# Willow Trees For Bees, Weeping Willow or Black Willow



## Michael Bush (Aug 2, 2002)

Pussywillow is the best.


----------



## Josiah Garber (May 22, 2013)

Are the others worthwhile?


----------



## KQ6AR (May 13, 2008)

The creek at our farm has several willows that the bees work for nectar & pollen in the spring. We also have a weeping willow that they work. 
I'm glad they are there for early spring feed.


----------



## Paulemar (Aug 28, 2013)

Pussy willow is a good one, but there are male and female plants. The males provide pollen and nectar and the female only nectar.

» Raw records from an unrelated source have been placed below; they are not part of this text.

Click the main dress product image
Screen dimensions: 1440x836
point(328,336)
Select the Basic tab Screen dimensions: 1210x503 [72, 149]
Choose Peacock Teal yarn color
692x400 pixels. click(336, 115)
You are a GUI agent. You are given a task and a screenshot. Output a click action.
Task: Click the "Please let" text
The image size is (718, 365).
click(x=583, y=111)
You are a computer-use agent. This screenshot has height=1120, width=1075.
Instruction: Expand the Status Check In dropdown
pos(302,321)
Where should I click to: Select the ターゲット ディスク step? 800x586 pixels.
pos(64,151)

I just got 25 cuttings to root and so far it looks like they are all female. Darn!


----------



## Michael Bush (Aug 2, 2002)

>Are the others worthwhile?

Sure. But if you plant all three you'll see the bees all over the Pussywillow and not much on the others.


----------



## KQ6AR (May 13, 2008)

If you take a cutting from a male plant you will get an identical male clone of the parent plant.



Paulemar said:


> Pussy willow is a good one, but there are male and female plants. The males provide pollen and nectar and the female only nectar. I just got 25 cuttings to root and so far it looks like they are all female. Darn!


----------



## Spel Ling Bee (Apr 9, 2015)

How do I tell if the pussy willow is male or female? Just lift the leaves :s


----------



## Paulemar (Aug 28, 2013)

As my pussy willow cuttings developed, it was obvious which were male because of the anthers and pollen. Females never got the yellow pollen. As far as telling gender when they are in leaf, I haven't a clue. I just bought a French pink pussy willow at Home Depot. I have no idea if it is male or female. 50-50 on either unless all of this clone are one or the other.


----------



## honey jhar (Jun 5, 2014)

It appears that the wow factor for willows are the early availability of pollen. In that mind-set, black willow would not be "good" as it blooms weeks later than the white willows.


----------